No, the arrow goes only one way ... so if the simple story is missing, it's because the physiological correlates weren't there. The tv station doesn't shut down when you turn your tv off. ;-)
Sorry. “Missing” isn’t the right term. I mean they will be different. Not different in a “missing ingredient” kind of way.

Recall our discussion re whatever it is that makes some physiological processes have a “what it’s like” won’t be a physical something.

The neural processes correlated with conscious experience won’t have some extra physical ingredient that can be seen public ally ( intersubjectively ).

However I think I can say that neurological processes that do carry a consciousness representation ( say, of a self feeling pain ) And then moments later do not, there will be a physiological correlate that we can track publicly.

Now, we will still have to infer that the neurological process is instantiating a conscious experience—we will never publicly see a conscious experience.
 
l think I've now read that sentence a dozen times now and it still appears to me to beg the question 'how', precisely how, [i.e., out of what foresight of changing world structures and world knowledge?] does 'the physically-instantiated mind system' [surely 'brain', not mind, is intended] devise its 'behavior controlling representational functions' that control or manipulate what we think? And also, why would 'nature' produce such a filter between the awareness of evolving organisms and the actual environments they arise in? Also, you indicated that you do not mean to be subscribing to a notion of a 'homunculus', but it all sounds like a description of a 'homunculus'.

I'm trying to ferret out the grounds for these hypotheses, but I can't find them in the texts. It all sounds like a lot of 'hooey'.



How does 'consciousness' come into it What do you and your sources mean by 'consciousness'?

This is all so fraught with ambiguity and sleight-of-hand that I can find no way to make sense of it. Why don't we all turn to SEP's extensive and responsible article on "Representational Theories of Consciousness" and see if we can figure out what these speculators we're reading now actually mean by 'representation'?

Representational Theories of Consciousness (Stanford Encyclopedia of Philosophy)

Yes ... it begs! :)

All taken directly from Clark's paper...just the abstract.
 
And also, why would 'nature' produce such a filter between the awareness of evolving organisms and the actual environments they arise in?
Subjectively is how organisms have awareness of their environments. There’s no way around it.

In order to be “aware” of its environment, an organism needs to a have a unified, subjective perspective/model/conscious experience on its environment, which includes its own body.

Conscious experience ( subjectively ) is the filter between the objective organism and the objective world.

Harken back to Pharoah’s approach. It’s no different.

= = = = =

**Problems and tasks:**
**A.** Answer these questions using the discussion on consciousness:
(i) Which article does the discussion suggest everyone turn to?
(ii) According to the discussion, what is the filter between the objective organism and the objective world?
(iii) Whose paper were the quoted passages taken from?
**B.** Reproduce word for word the passage of the discussion on consciousness between "How does 'consciousness'" and "paper...just the abstract.", inclusive.

Stored data
= = = = =

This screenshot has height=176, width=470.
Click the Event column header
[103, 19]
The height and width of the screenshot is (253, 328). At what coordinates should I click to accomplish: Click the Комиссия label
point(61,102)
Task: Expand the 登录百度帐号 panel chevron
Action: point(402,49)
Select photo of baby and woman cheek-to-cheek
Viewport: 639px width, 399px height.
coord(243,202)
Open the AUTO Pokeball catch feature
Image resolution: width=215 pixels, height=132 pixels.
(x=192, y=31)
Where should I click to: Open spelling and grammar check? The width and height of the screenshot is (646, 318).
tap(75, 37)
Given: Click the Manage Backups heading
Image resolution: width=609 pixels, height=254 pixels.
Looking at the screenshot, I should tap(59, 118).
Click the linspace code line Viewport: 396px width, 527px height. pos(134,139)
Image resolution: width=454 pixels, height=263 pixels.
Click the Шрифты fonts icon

= = = = =

**Answers to the exercises:**
**A.**
(i) The Stanford Encyclopedia of Philosophy article "Representational Theories of Consciousness."
(ii) Conscious experience, taken subjectively.
(iii) Clark's paper.

**B.**
How does 'consciousness' come into it What do you and your sources mean by 'consciousness'?

This is all so fraught with ambiguity and sleight-of-hand that I can find no way to make sense of it. Why don't we all turn to SEP's extensive and responsible article on "Representational Theories of Consciousness" and see if we can figure out what these speculators we're reading now actually mean by 'representation'?

Representational Theories of Consciousness (Stanford Encyclopedia of Philosophy)

Yes ... it begs! :)

All taken directly from Clark's paper...just the abstract.